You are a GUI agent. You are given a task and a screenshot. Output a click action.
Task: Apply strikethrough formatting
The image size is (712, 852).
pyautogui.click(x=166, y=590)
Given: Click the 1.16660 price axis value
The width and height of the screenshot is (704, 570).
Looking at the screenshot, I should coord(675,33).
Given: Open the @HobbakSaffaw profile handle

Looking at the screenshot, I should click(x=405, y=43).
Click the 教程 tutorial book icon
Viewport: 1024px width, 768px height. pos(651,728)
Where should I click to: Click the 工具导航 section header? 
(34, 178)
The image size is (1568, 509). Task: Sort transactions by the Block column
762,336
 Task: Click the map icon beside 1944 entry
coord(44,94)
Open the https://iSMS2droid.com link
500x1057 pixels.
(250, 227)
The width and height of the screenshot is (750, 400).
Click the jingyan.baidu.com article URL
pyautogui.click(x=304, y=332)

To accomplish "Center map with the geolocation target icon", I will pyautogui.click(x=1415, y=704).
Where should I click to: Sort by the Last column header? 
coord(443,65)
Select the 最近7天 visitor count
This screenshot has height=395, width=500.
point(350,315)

▸ What is needed:
Give back, exactly and with nothing added, the lines from the line containing "Task: Click the map icon beside 1944 entry" through the final line of the records above, both of them included.

▸ Exercise output:
 Task: Click the map icon beside 1944 entry
coord(44,94)
Open the https://iSMS2droid.com link
500x1057 pixels.
(250, 227)
The width and height of the screenshot is (750, 400).
Click the jingyan.baidu.com article URL
pyautogui.click(x=304, y=332)

To accomplish "Center map with the geolocation target icon", I will pyautogui.click(x=1415, y=704).
Where should I click to: Sort by the Last column header? 
coord(443,65)
Select the 最近7天 visitor count
This screenshot has height=395, width=500.
point(350,315)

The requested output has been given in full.